(Information Opens)

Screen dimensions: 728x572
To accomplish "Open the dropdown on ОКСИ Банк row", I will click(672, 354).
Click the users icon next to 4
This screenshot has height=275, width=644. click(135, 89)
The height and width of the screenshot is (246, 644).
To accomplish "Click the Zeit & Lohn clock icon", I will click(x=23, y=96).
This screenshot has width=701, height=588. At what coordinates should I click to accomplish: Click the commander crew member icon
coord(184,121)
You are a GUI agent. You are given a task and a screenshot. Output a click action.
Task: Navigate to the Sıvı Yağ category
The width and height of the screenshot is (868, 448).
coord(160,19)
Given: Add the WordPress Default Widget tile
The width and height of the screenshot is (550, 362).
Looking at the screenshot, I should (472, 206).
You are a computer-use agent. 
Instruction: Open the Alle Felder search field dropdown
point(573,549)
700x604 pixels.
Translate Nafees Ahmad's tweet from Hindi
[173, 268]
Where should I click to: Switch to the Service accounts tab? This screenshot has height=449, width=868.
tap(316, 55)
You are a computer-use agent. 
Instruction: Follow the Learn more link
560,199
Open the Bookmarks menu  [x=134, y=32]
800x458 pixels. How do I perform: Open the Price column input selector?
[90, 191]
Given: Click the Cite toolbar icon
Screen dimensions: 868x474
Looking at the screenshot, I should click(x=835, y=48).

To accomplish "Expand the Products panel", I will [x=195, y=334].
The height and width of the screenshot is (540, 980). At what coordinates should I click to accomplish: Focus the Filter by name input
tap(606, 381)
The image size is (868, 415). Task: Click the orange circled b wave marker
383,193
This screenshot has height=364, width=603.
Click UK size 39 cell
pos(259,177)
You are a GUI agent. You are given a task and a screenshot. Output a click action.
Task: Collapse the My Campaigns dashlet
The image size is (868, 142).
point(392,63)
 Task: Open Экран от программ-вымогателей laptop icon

(Information Closes)

§ Action item
When you write the entries out again, keep every word and mark exactly as it is.

§ Exercise solution
Screen dimensions: 728x572
To accomplish "Open the dropdown on ОКСИ Банк row", I will click(672, 354).
Click the users icon next to 4
This screenshot has height=275, width=644. click(135, 89)
The height and width of the screenshot is (246, 644).
To accomplish "Click the Zeit & Lohn clock icon", I will click(x=23, y=96).
This screenshot has width=701, height=588. At what coordinates should I click to accomplish: Click the commander crew member icon
coord(184,121)
You are a GUI agent. You are given a task and a screenshot. Output a click action.
Task: Navigate to the Sıvı Yağ category
The width and height of the screenshot is (868, 448).
coord(160,19)
Given: Add the WordPress Default Widget tile
The width and height of the screenshot is (550, 362).
Looking at the screenshot, I should (472, 206).
You are a computer-use agent. 
Instruction: Open the Alle Felder search field dropdown
point(573,549)
700x604 pixels.
Translate Nafees Ahmad's tweet from Hindi
[173, 268]
Where should I click to: Switch to the Service accounts tab? This screenshot has height=449, width=868.
tap(316, 55)
You are a computer-use agent. 
Instruction: Follow the Learn more link
560,199
Open the Bookmarks menu  [x=134, y=32]
800x458 pixels. How do I perform: Open the Price column input selector?
[90, 191]
Given: Click the Cite toolbar icon
Screen dimensions: 868x474
Looking at the screenshot, I should click(x=835, y=48).

To accomplish "Expand the Products panel", I will [x=195, y=334].
The height and width of the screenshot is (540, 980). At what coordinates should I click to accomplish: Focus the Filter by name input
tap(606, 381)
The image size is (868, 415). Task: Click the orange circled b wave marker
383,193
This screenshot has height=364, width=603.
Click UK size 39 cell
pos(259,177)
You are a GUI agent. You are given a task and a screenshot. Output a click action.
Task: Collapse the My Campaigns dashlet
The image size is (868, 142).
point(392,63)
 Task: Open Экран от программ-вымогателей laptop icon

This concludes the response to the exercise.